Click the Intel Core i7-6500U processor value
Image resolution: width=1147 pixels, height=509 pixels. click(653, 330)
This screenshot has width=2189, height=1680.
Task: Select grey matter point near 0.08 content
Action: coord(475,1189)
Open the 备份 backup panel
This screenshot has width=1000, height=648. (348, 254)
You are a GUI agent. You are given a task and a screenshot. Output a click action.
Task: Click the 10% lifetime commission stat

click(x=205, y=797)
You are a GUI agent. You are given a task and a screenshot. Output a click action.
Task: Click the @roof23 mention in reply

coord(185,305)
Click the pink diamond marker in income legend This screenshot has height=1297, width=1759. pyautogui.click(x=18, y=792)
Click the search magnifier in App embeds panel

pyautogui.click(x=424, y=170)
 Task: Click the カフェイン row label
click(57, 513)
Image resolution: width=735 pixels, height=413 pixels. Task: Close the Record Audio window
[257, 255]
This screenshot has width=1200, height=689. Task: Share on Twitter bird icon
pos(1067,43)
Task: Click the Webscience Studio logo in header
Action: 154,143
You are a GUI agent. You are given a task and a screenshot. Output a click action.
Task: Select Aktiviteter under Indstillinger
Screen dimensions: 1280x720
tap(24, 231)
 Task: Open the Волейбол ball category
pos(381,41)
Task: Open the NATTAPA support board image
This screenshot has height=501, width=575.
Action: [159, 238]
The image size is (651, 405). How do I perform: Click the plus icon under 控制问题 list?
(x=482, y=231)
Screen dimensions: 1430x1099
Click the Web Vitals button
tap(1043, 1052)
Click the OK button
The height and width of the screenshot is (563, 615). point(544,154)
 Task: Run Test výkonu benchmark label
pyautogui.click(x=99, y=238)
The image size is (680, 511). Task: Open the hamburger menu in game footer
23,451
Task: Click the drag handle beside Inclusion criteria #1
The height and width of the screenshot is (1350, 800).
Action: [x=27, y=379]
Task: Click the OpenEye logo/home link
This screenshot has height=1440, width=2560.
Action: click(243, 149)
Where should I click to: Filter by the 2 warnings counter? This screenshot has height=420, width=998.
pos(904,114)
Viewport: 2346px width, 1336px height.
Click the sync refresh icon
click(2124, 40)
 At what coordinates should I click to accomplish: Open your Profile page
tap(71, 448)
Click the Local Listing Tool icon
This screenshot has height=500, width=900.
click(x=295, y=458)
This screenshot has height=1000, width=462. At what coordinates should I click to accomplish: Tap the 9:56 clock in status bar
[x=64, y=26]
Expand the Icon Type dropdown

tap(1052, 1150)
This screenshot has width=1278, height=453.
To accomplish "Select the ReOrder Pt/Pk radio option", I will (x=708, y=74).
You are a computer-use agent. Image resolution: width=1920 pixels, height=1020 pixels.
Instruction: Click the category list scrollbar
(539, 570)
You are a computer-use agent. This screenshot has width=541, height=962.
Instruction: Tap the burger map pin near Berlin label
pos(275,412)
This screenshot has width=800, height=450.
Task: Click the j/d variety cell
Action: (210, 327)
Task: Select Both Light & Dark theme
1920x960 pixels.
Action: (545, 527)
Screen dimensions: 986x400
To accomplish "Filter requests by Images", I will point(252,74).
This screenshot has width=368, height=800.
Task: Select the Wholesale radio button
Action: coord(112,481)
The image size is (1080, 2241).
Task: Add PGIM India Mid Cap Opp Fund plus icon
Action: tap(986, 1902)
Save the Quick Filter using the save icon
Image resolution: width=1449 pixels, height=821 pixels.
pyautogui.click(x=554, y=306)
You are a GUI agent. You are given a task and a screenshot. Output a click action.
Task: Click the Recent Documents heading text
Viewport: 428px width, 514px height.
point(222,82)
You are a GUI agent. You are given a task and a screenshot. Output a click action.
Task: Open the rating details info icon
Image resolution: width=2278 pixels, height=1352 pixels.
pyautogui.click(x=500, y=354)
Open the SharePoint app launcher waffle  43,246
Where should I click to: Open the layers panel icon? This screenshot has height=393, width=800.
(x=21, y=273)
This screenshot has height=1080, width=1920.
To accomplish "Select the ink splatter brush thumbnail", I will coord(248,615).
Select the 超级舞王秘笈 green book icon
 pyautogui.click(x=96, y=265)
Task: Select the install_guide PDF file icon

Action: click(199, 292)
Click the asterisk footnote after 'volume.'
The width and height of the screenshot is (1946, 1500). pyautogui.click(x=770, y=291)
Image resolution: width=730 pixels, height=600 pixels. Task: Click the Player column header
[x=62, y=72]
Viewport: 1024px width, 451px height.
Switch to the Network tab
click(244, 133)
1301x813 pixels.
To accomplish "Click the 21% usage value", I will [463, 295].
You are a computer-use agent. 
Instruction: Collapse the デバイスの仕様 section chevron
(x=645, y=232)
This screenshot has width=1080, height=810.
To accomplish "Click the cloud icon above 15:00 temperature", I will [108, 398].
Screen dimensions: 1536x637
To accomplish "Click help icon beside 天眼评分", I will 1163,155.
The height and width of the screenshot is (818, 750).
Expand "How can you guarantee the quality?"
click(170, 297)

○ ○ ○ ○ ○

Your objective:
Please copy all of the data above word for word.

Output for this exercise:
Click the Intel Core i7-6500U processor value
Image resolution: width=1147 pixels, height=509 pixels. click(653, 330)
This screenshot has width=2189, height=1680.
Task: Select grey matter point near 0.08 content
Action: coord(475,1189)
Open the 备份 backup panel
This screenshot has width=1000, height=648. (348, 254)
You are a GUI agent. You are given a task and a screenshot. Output a click action.
Task: Click the 10% lifetime commission stat

click(x=205, y=797)
You are a GUI agent. You are given a task and a screenshot. Output a click action.
Task: Click the @roof23 mention in reply

coord(185,305)
Click the pink diamond marker in income legend This screenshot has height=1297, width=1759. pyautogui.click(x=18, y=792)
Click the search magnifier in App embeds panel

pyautogui.click(x=424, y=170)
 Task: Click the カフェイン row label
click(57, 513)
Image resolution: width=735 pixels, height=413 pixels. Task: Close the Record Audio window
[257, 255]
This screenshot has width=1200, height=689. Task: Share on Twitter bird icon
pos(1067,43)
Task: Click the Webscience Studio logo in header
Action: 154,143
You are a GUI agent. You are given a task and a screenshot. Output a click action.
Task: Select Aktiviteter under Indstillinger
Screen dimensions: 1280x720
tap(24, 231)
 Task: Open the Волейбол ball category
pos(381,41)
Task: Open the NATTAPA support board image
This screenshot has height=501, width=575.
Action: [159, 238]
The image size is (651, 405). How do I perform: Click the plus icon under 控制问题 list?
(x=482, y=231)
Screen dimensions: 1430x1099
Click the Web Vitals button
tap(1043, 1052)
Click the OK button
The height and width of the screenshot is (563, 615). point(544,154)
 Task: Run Test výkonu benchmark label
pyautogui.click(x=99, y=238)
The image size is (680, 511). Task: Open the hamburger menu in game footer
23,451
Task: Click the drag handle beside Inclusion criteria #1
The height and width of the screenshot is (1350, 800).
Action: [x=27, y=379]
Task: Click the OpenEye logo/home link
This screenshot has height=1440, width=2560.
Action: click(243, 149)
Where should I click to: Filter by the 2 warnings counter? This screenshot has height=420, width=998.
pos(904,114)
Viewport: 2346px width, 1336px height.
Click the sync refresh icon
click(2124, 40)
 At what coordinates should I click to accomplish: Open your Profile page
tap(71, 448)
Click the Local Listing Tool icon
This screenshot has height=500, width=900.
click(x=295, y=458)
This screenshot has height=1000, width=462. At what coordinates should I click to accomplish: Tap the 9:56 clock in status bar
[x=64, y=26]
Expand the Icon Type dropdown

tap(1052, 1150)
This screenshot has width=1278, height=453.
To accomplish "Select the ReOrder Pt/Pk radio option", I will (x=708, y=74).
You are a computer-use agent. Image resolution: width=1920 pixels, height=1020 pixels.
Instruction: Click the category list scrollbar
(539, 570)
You are a computer-use agent. This screenshot has width=541, height=962.
Instruction: Tap the burger map pin near Berlin label
pos(275,412)
This screenshot has width=800, height=450.
Task: Click the j/d variety cell
Action: (210, 327)
Task: Select Both Light & Dark theme
1920x960 pixels.
Action: (545, 527)
Screen dimensions: 986x400
To accomplish "Filter requests by Images", I will point(252,74).
This screenshot has width=368, height=800.
Task: Select the Wholesale radio button
Action: coord(112,481)
The image size is (1080, 2241).
Task: Add PGIM India Mid Cap Opp Fund plus icon
Action: tap(986, 1902)
Save the Quick Filter using the save icon
Image resolution: width=1449 pixels, height=821 pixels.
pyautogui.click(x=554, y=306)
You are a GUI agent. You are given a task and a screenshot. Output a click action.
Task: Click the Recent Documents heading text
Viewport: 428px width, 514px height.
point(222,82)
You are a GUI agent. You are given a task and a screenshot. Output a click action.
Task: Open the rating details info icon
Image resolution: width=2278 pixels, height=1352 pixels.
pyautogui.click(x=500, y=354)
Open the SharePoint app launcher waffle  43,246
Where should I click to: Open the layers panel icon? This screenshot has height=393, width=800.
(x=21, y=273)
This screenshot has height=1080, width=1920.
To accomplish "Select the ink splatter brush thumbnail", I will coord(248,615).
Select the 超级舞王秘笈 green book icon
 pyautogui.click(x=96, y=265)
Task: Select the install_guide PDF file icon

Action: click(199, 292)
Click the asterisk footnote after 'volume.'
The width and height of the screenshot is (1946, 1500). pyautogui.click(x=770, y=291)
Image resolution: width=730 pixels, height=600 pixels. Task: Click the Player column header
[x=62, y=72]
Viewport: 1024px width, 451px height.
Switch to the Network tab
click(244, 133)
1301x813 pixels.
To accomplish "Click the 21% usage value", I will [463, 295].
You are a computer-use agent. 
Instruction: Collapse the デバイスの仕様 section chevron
(x=645, y=232)
This screenshot has width=1080, height=810.
To accomplish "Click the cloud icon above 15:00 temperature", I will [108, 398].
Screen dimensions: 1536x637
To accomplish "Click help icon beside 天眼评分", I will 1163,155.
The height and width of the screenshot is (818, 750).
Expand "How can you guarantee the quality?"
click(170, 297)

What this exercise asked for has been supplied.